Chrysler Targets Aircraft Maker
Chrysler, the nation’s No. 3 auto maker, said Friday that it is negotiating to buy Gulfstream Aerospace, a manufacturer of corporate aircraft, for $646 million.
Chrysler said it intends to buy all of Gulfstream’s 34 million shares at $19 each. The auto maker has $2.9 billion in cash and marketable securities on hand.
Gulfstream would become a tiny part of Chrysler. Gulfstream’s 1984 sales were $600 million, equal to about 3% of Chrysler’s $19.5 billion. It lists 3,500 employees, most of them at its headquarters city, Savannah, Ga. It has a smaller operation in Bethany, Okla. Last year, it reported a $34 million profit, including a one-time write-down of $26 million, leaving earnings per share of $1.40. Chrysler’s net earnings per share last year were $18.88.
Neither company would say when a possible deal might be concluded.
Allen Paulson, Gulfstream’s chairman and holder of 71% of its stock, said he had granted Chrysler a six-month option to buy 6.7 million of his shares while talks continue on a buy-out of the public shares. He bought Gulfstream from the giant defense contractor Grumman Corp. in 1978.
Like its bigger competitors, General Motors and Ford, Chrysler lately has been looking for ways to diversify as a hedge against the dangerously cyclical car industry. GM and Ford are considered the prime contestants in the bidding for Hughes Aircraft.
Gulfstream has an attractive backlog of orders for its executive jets, including the popular, 19-passenger Gulfstream 3, automotive industry analysts said. However, the U.S. market for small aircraft has tumbled by some 88% in the last several years, hitting a 30-year low point.
The industry hit a sales high point of about 18,000 units in 1978 but slid to an estimated 2,000 units last year.
The hardest hit segment of the market was small recreational aircraft, because of the high cost of aviation fuel and steep price increases. The business jet segment also was hurt, but has recovered more quickly, industry sources say.
The analysts had differing views on the Chrysler move.
Joseph Phillippi of E. F. Hutton said the purchase was untimely because the Reagan Administration is “trying to dump” the investment tax credit and “companies buy those jets because they can write them off.”

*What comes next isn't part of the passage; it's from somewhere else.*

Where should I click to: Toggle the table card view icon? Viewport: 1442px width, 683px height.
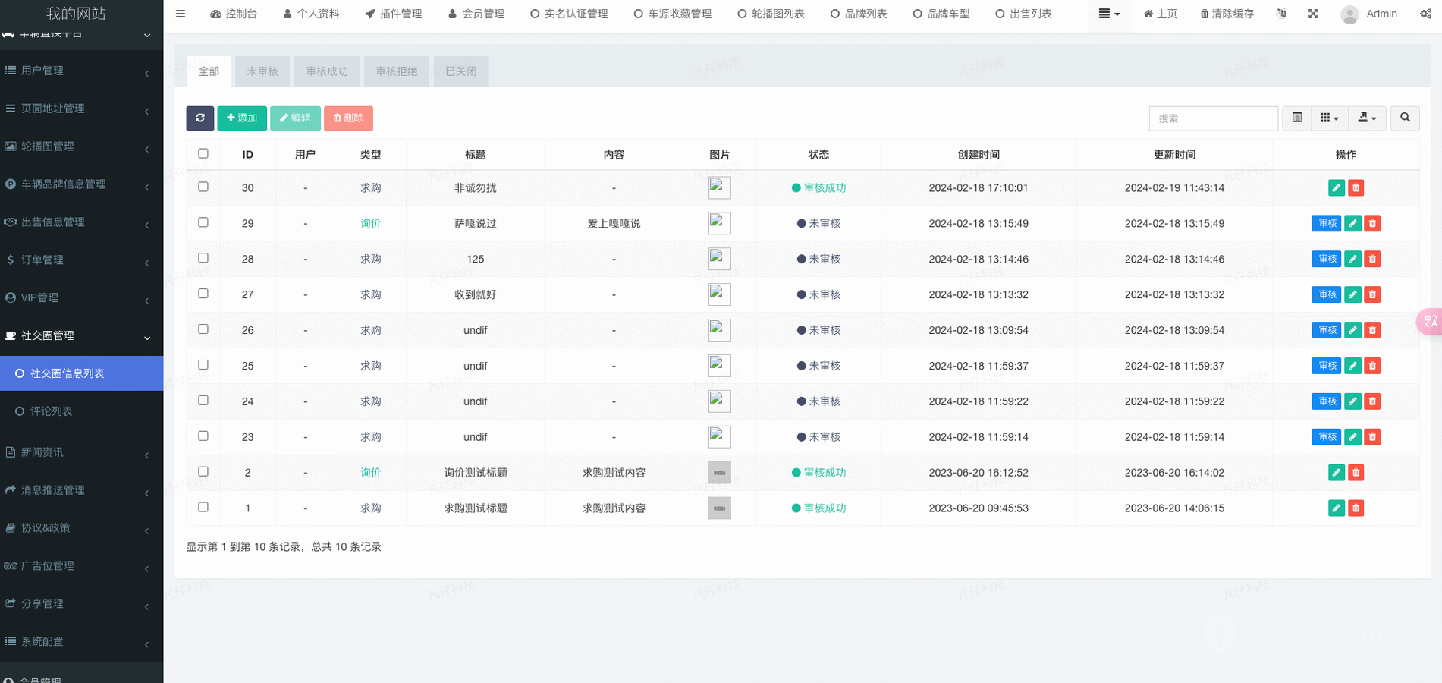point(1297,118)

Analyst David Healy said his firm, Drexel Burnham Lambert, estimates Gulfstream’s profits this year will be $35 million to $40 million, making Chrysler’s potential buy-out 17 times earnings. “I guess you could call that a premium price,” he said.
At Merrill Lynch, analyst Harvey Heinbach said the acquisition wouldn’t have much impact on Chrysler. “It’s small, relative to Chrysler’s size.”